The March 2004 reelection of President Chen Shui-bian of the Democratic Progressive Party (DPP) will prolong the tension between this first Chinese democracy and the centralizing impulse of the People's Republic of China to regain all of China's remaining lost territories, now that the reversion of Hong Kong (1997 ) and Macau (1999) have taken place.
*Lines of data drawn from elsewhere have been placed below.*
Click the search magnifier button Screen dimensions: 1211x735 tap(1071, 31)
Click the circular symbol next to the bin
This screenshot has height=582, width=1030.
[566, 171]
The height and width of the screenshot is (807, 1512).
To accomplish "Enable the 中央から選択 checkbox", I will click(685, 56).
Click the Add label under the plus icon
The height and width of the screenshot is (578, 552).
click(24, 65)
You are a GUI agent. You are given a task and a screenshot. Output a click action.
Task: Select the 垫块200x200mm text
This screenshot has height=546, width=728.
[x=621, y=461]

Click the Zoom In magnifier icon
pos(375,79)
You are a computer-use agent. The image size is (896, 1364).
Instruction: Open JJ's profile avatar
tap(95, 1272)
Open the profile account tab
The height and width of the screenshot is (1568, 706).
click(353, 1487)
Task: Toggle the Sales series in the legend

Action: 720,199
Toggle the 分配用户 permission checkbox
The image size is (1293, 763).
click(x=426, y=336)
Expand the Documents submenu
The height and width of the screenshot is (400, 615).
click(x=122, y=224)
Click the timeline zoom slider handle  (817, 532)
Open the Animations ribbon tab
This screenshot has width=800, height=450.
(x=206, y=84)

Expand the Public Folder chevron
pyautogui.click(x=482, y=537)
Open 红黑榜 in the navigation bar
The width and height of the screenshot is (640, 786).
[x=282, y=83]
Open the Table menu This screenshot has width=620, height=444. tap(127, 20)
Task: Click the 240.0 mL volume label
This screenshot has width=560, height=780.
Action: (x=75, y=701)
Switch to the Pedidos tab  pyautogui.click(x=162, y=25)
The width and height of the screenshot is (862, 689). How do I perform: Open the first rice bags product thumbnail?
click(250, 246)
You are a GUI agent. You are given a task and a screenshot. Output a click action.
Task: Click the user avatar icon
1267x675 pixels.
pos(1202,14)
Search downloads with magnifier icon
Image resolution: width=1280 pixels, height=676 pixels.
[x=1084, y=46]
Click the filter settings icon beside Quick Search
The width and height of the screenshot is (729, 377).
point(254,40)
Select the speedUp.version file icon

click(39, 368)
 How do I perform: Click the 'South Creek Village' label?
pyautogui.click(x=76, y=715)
Despite Chen's close election victory over Lien Chan of the Nationalist Kuomintang (KMT) by only thirty thousand votes out of thirteen million cast, and the dramatic attempted assassination of President Chen and Vice President Annette Lu during the final days of their campaign, the DPP, with its goal of independence for Taiwan from the People's Republic, appears to be the choice of the people.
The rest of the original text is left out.